═══ MATERIAL SHOWN
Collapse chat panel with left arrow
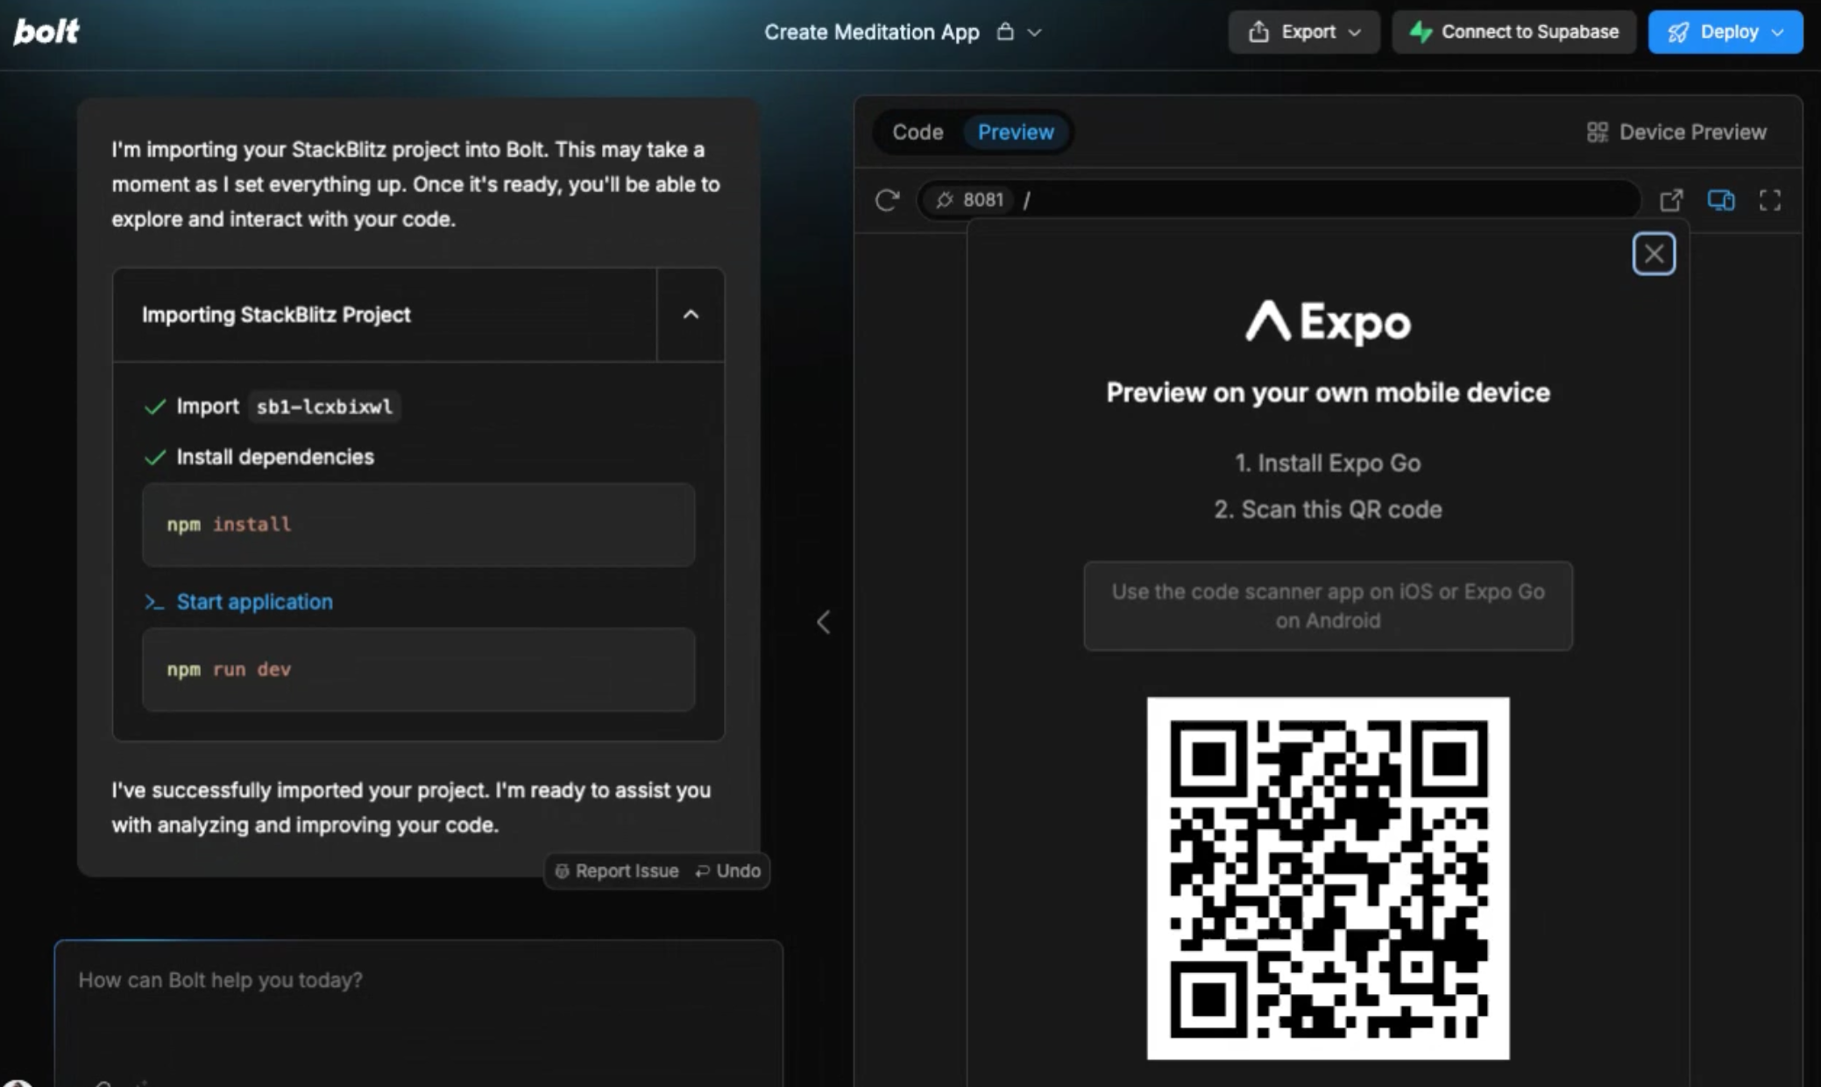tap(823, 622)
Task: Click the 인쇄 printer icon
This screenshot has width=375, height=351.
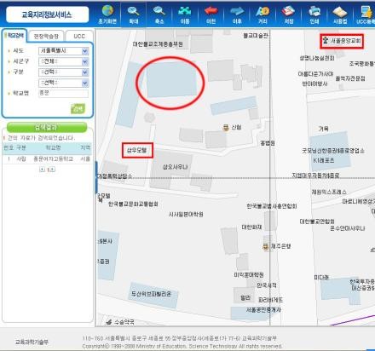Action: (x=314, y=14)
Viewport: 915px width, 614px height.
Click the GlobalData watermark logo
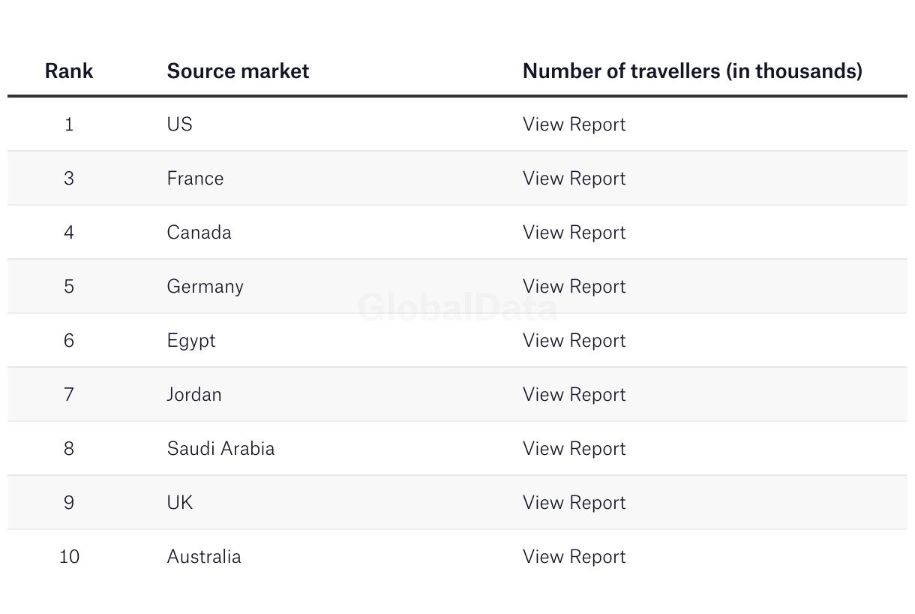[x=458, y=308]
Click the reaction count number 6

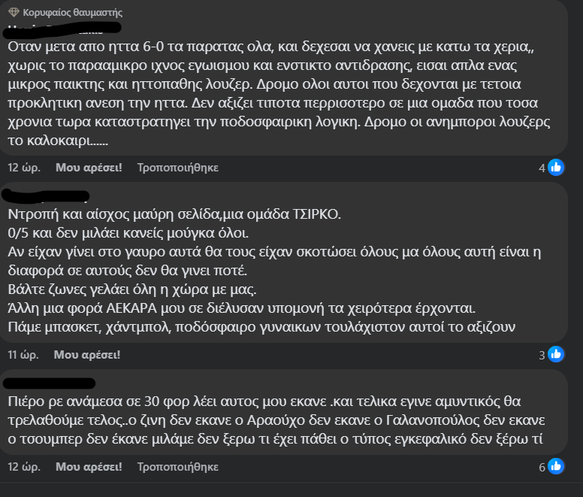(542, 467)

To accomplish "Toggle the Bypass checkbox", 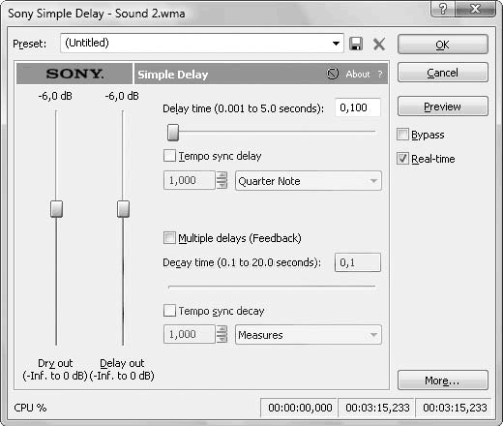I will pyautogui.click(x=402, y=135).
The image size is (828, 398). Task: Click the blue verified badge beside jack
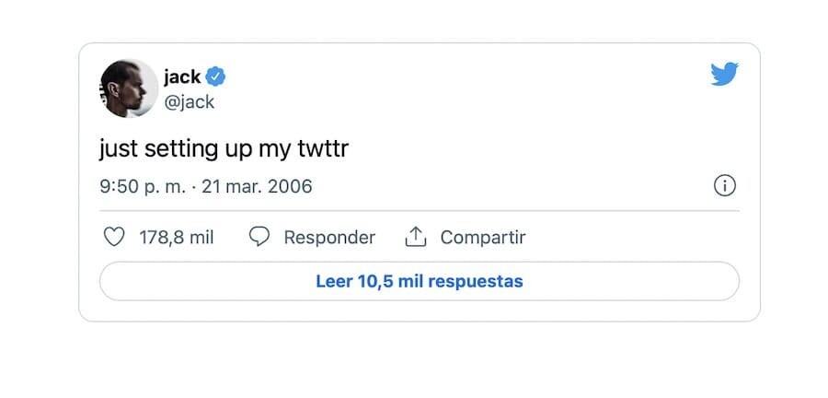(x=215, y=76)
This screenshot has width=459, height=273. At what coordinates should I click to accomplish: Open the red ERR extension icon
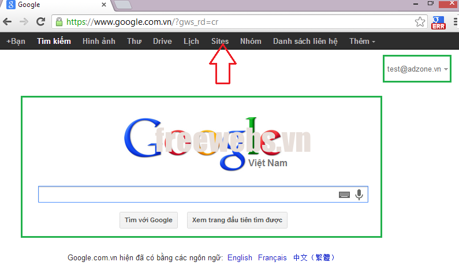click(x=438, y=23)
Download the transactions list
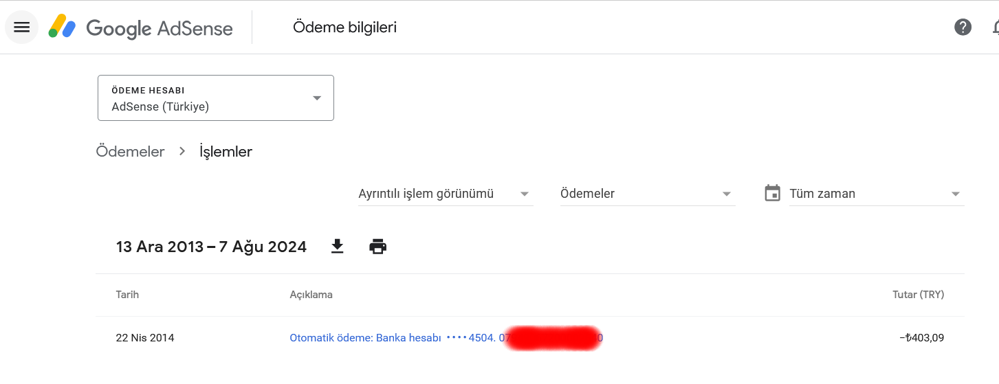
══════
REQUIREMENT:
Copy out the records word for word, starting with the line that contains "The image size" and going on through the end of the records. Leave out the pictures.

COMPLETED EXERCISE:
The image size is (828, 398). Task: Click the blue verified badge beside jack
(x=215, y=76)
This screenshot has width=459, height=273. At what coordinates should I click to accomplish: Open the red ERR extension icon
click(x=438, y=23)
Download the transactions list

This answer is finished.